## BLOCCO DI TESTO

Si è trattato del processo più importante degli ultimi anni in Marocco perché le violenze contro i poliziotti sono state particolarmente efferate e i reati sono stati commessi poco prima dell’entrata in vigore della nuova Costituzione marocchina. Per questo motivo si ritiene che possa essere l’ultimo processo di civili che si tiene in un tribunale militare (decisione dovuta al fatto che le vittime sono dei militari) in attesa della relazione della Commissione per i Diritti umani di Rabat che potrebbe chiedere al governo del premier, Abdel Ilah Benkirane, di porre fine a questo tipo di processi. Gli imputati, tutti presenti in aula tranne uno che risulta latitante, erano stati indagati per aver formato una “banda criminale, ricorso alla violenza contro gli agenti della polizia causandone la morte, mutilazione e la profanazione dei loro cadaveri”. Il Codice penale marocchino prevede la possibilità di processare davanti al tribunale militare i civili accusati di omicidio di membri dell’esercito e altri casi simili. I fatti risalgono al novembre del 2010, quando le forze dell’ordine di Rabat hanno proceduto allo smantellamento di un campo di tende montate dagli abitanti di Laayoune che manifestavano per rivendicare alcuni diritti socioeconomici: casa, lavoro e previdenza sanitaria. Prima della decisione dello smantellamento del campo da parte delle autorità era stato raggiunto un accordo tra gli abitanti e le istituzioni marocchine locali e nazionali.

## ELENCO COMPITI
1) Nel testo sul processo in Marocco, a quale mese e anno risalgono i fatti?
2) Riassumi in forma più breve il paragrafo del testo sul processo in Marocco che comincia con "Si è trattato del processo più importante", mantenendo i fatti principali.
3) Prosegui il testo sul processo in Marocco a partire dal punto in cui si interrompe.

## RIGHE DI DATI
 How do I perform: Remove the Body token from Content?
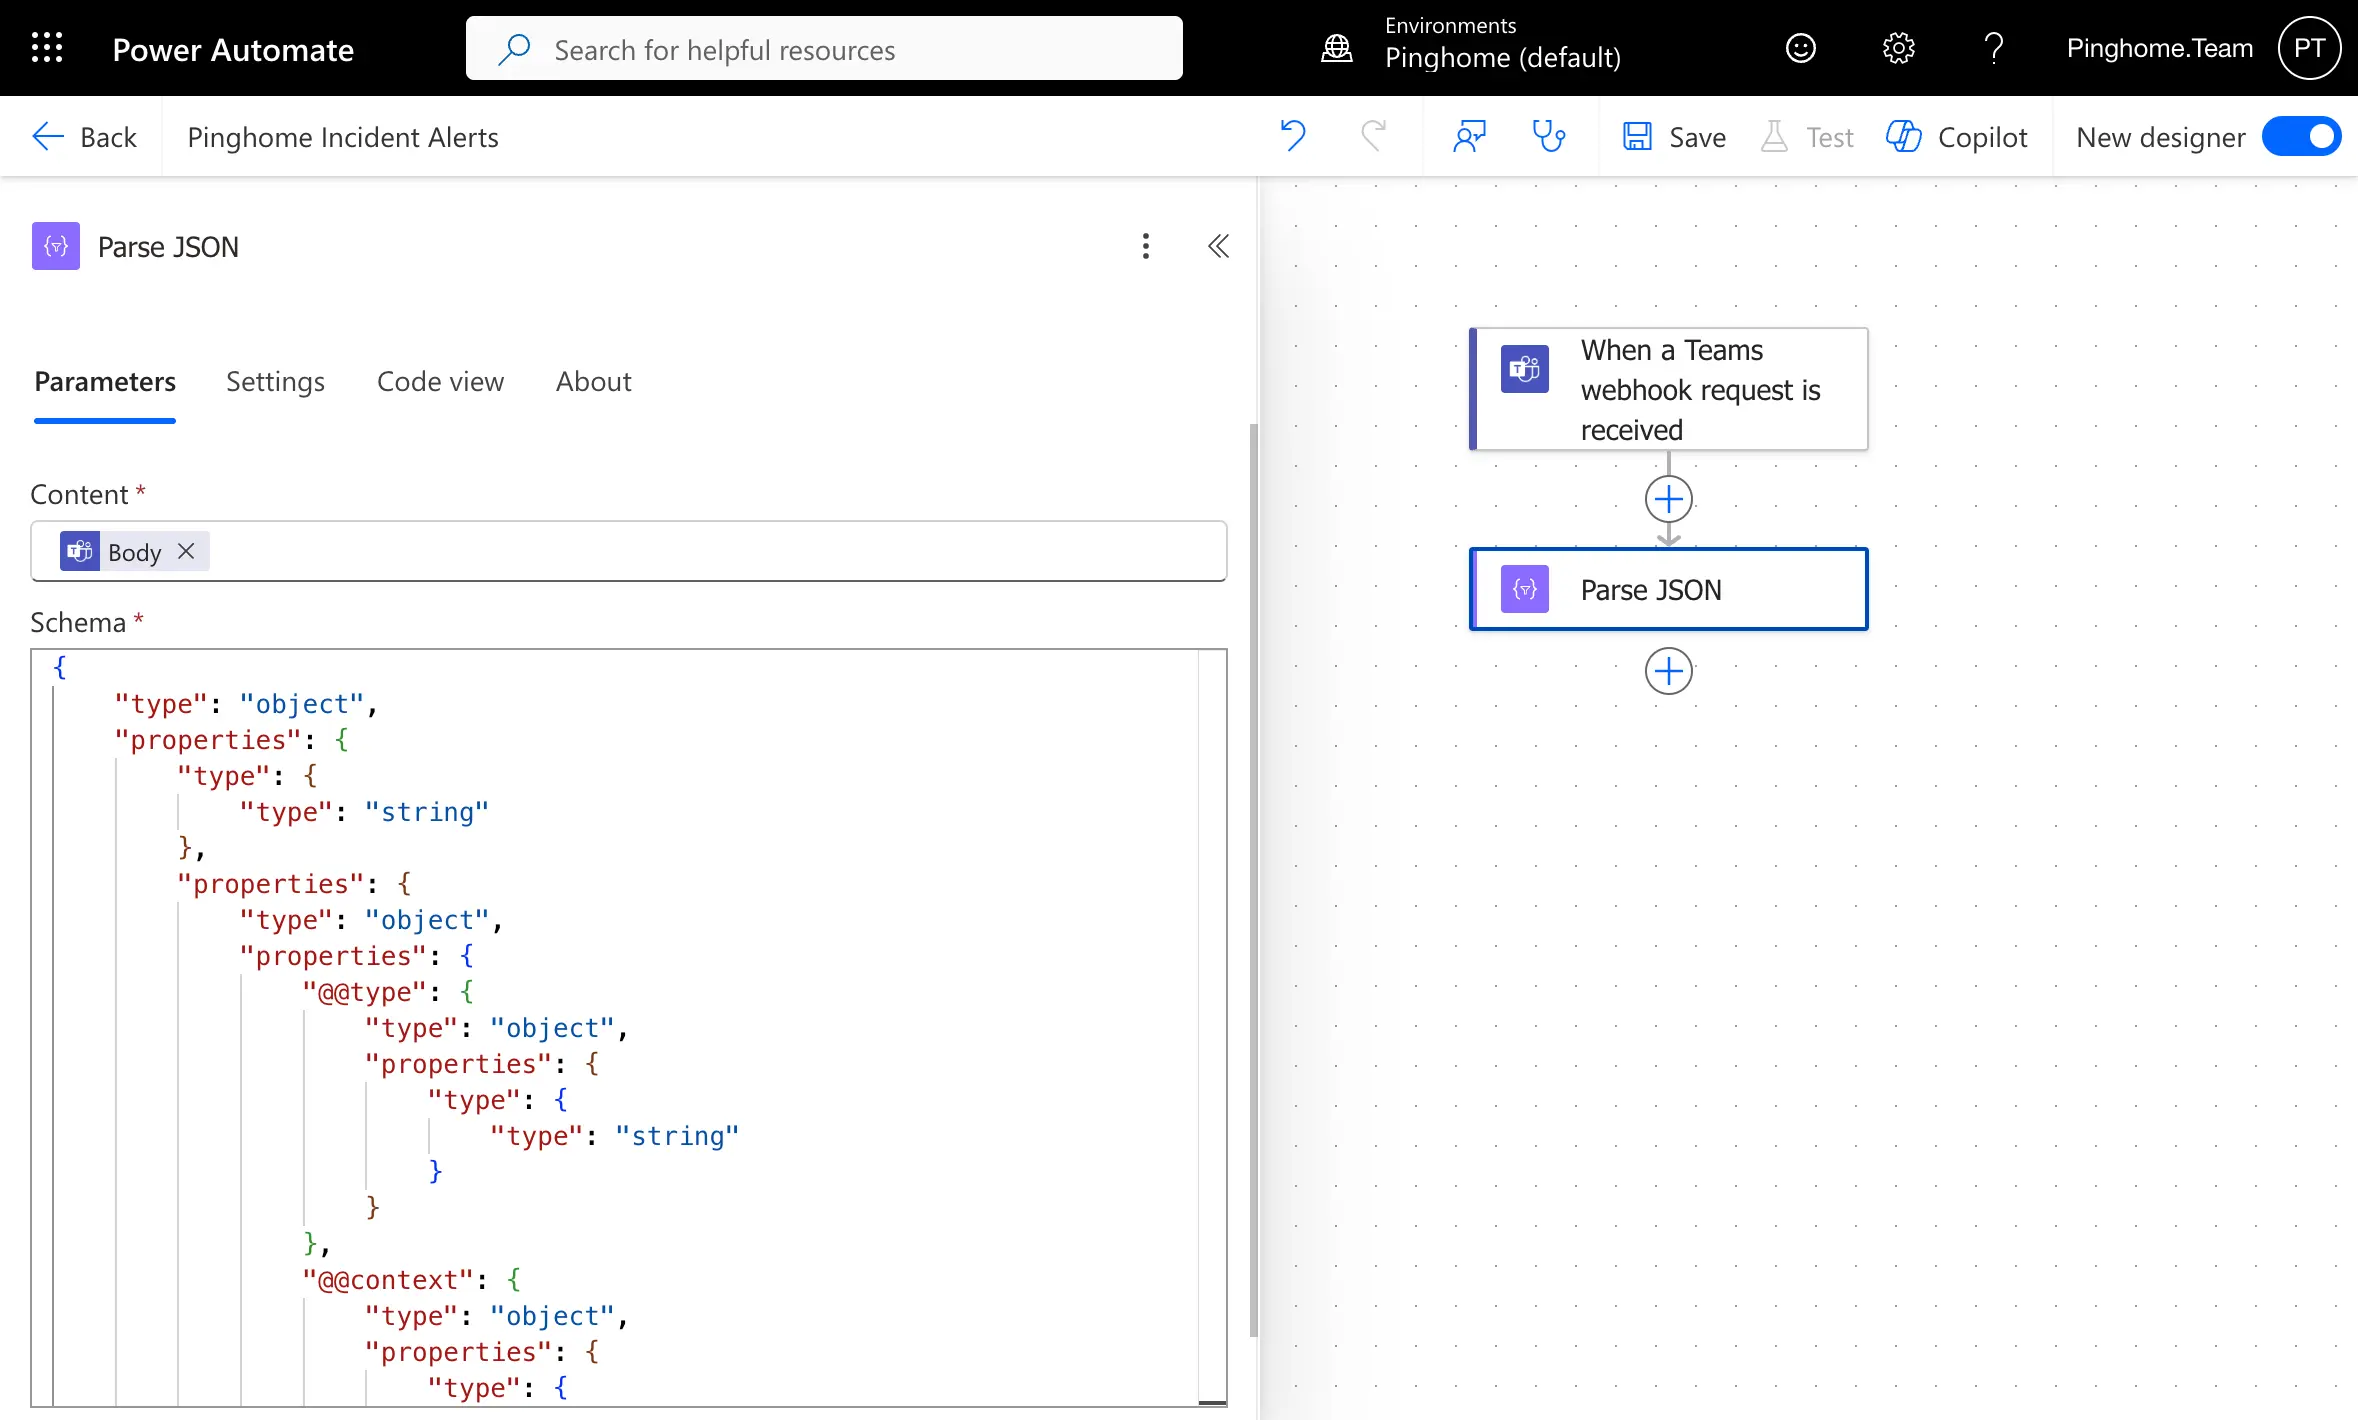point(185,551)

## RISULTATI PER COMPITO
1) Al novembre del 2010.

2) È stato il processo più importante degli ultimi anni in Marocco. Le violenze contro i poliziotti sono state particolarmente efferate e i reati sono stati commessi poco prima dell'entrata in vigore della nuova Costituzione. Il processo si è tenuto davanti a un tribunale militare perché le vittime sono militari, come prevede il Codice penale marocchino per casi simili. Potrebbe essere l'ultimo processo di civili di questo tipo: si attende la relazione della Commissione per i Diritti umani di Rabat, che potrebbe chiedere al governo del premier Abdel Ilah Benkirane di porvi fine. Gli imputati, tutti presenti tranne un latitante, erano indagati per banda criminale, violenza mortale contro agenti di polizia, mutilazione e profanazione dei cadaveri. I fatti risalgono al novembre 2010. Allora le forze dell'ordine di Rabat smantellarono un campo di tende montato dagli abitanti di Laayoune, che chiedevano casa, lavoro e previdenza sanitaria. In precedenza era stato raggiunto un accordo tra gli abitanti e le istituzioni locali e nazionali.

3)
Udienze a porte aperte
Alle udienze hanno assistito la scorsa settimana, oltre alle famiglie delle vittime e degli imputati, anche i rappresentanti delle associazioni dei diritti dell’uomo, delle Ong e gruppi di osservatori: 52 internazionali e 25 nazionali. Il giurista spagnolo José Ma Gil Garre, direttore del Centro di studi sugli affari della sicurezza in Spagna, ha spiegato che questo processo non è “di tipo politico perché si basa su una serie di prove ben fondate”. Secondo l’esperto, il processo si svolge “in condizioni regolari e sono presenti tutte le garanzie di equità”. Nel corso della seduta di mercoledì scorso, la più toccante del processo, il procuratore ha mostrato i filmati relativi alle aggressioni subite dalla polizia l’8 novembre del 2010 mostrando le prove a carico degli imputati e chiedendo il massimo della pena prevista. Secondo Rowaida Mroue, direttore del centro di studi internazionali sullo sviluppo di Beirut, “si è trattata certamente di una sentenza giusta e chiara soprattutto perché le accuse sono state provate dalla procura”. Parlando Mroue ha aggiunto che “questo tribunale ha risposto a tutti i criteri di trasparenza e legalità rispettando i diritti umani grazie anche alla presenza di numerosi osservatori internazionali. La giuria non ha ricevuto alcuna pressione e sono stati rispettati in particolare i diritti degli imputati”.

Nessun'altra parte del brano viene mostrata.